不同低聚半乳糖組腸道菌群分布主坐標分析（principal co-ordinates analysis，PCoA）見圖5。

基于Weighted Unifrac距離來進行主距離分析PCoA，如果樣品距離越接近，表示物種組成結構越相似，因此群落結構相似度高的樣品傾向于聚集在一起，群落差異很大的樣品則會遠遠分開。由圖5可見，各組不同干預組大鼠的腸道菌群的群落分布差異明顯，低聚糖添加組多聚集在一起，即菌群結構相似。

不同低聚半乳糖濃度組雙歧桿菌豐度MetaStat分布見圖6。

進一步篩選組間具有顯著性差異的物種并繪制差異物種在組間的豐度分布箱圖（圖6）。下圖顯示在雙歧桿菌種屬下各組的差異，0%GOS組與其余濃度低聚糖添加組均有差異，且（p＜0.01），普通組與低聚糖組也存在統計學差異（p＜0.01），其中10%GOS對于雙歧桿菌的增長作用最顯著。

目前，越來越多的研究表明腸道菌群的穩態與人體健康息息相關，它與心腦血管疾病、代謝性疾病，胃腸道炎癥及自身免疫綜合征等疾病的關系也在層層揭開[16-17]。本研究通過細菌16S rDNA保守區擴增后，對高變區V3V4區進行測序及菌種測定后發現，低聚半乳糖添加組中雙歧桿菌與乳酸桿菌的增殖較空白對照及普通對照發生明顯升高，其中10%GOS組對于促進益生菌增殖作用最顯著，致使大鼠腸道菌群組成出現差異。即從物種豐度前十的相對豐富度上看，低聚半乳糖添加組的雙歧桿菌與乳酸桿菌顯著增多。

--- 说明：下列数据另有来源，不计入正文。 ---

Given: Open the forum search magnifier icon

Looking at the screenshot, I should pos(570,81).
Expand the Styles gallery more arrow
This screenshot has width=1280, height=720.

雙歧桿菌與乳酸桿菌作為人體內組成優勢菌的有益菌群，其豐度和分布占據著重要作用，一旦兩者數量增多可抑制大腸桿菌、產氣莢膜菌等條件致病菌的增殖[18]。低聚果糖的雙歧因子作用在改善腸道菌群方面已獲得較多較全面研究[19-20]，從PCoA圖可以看到添加了低聚糖類益生元的組別相距較近說明物種差異不大，但是進一步關注組間差異性物種，5%、10%低聚半乳糖組改善腸道菌群的能力相較于10%低聚果糖的陽性對照組也存在一定優勢，發現低聚半乳糖對于雙歧桿菌的增殖效果更顯著。

圖6 不同低聚半乳糖濃度組雙歧桿菌豐度MetaStat分布Fig.6 MetaStat distribution of bifidobacteria in different galactooligosaccharide concentration groups

3 結論

低聚半乳糖的添加可在一定程度上改善大鼠的腸道吸收能力，并有效促進腸道中雙歧桿菌與乳酸桿菌的增殖，并且高濃度低聚半乳糖的添加可以更顯著的改善腸道菌群。5%、10%低聚半乳糖組改善腸道菌群的能力相較于10%FOS存在一定優勢。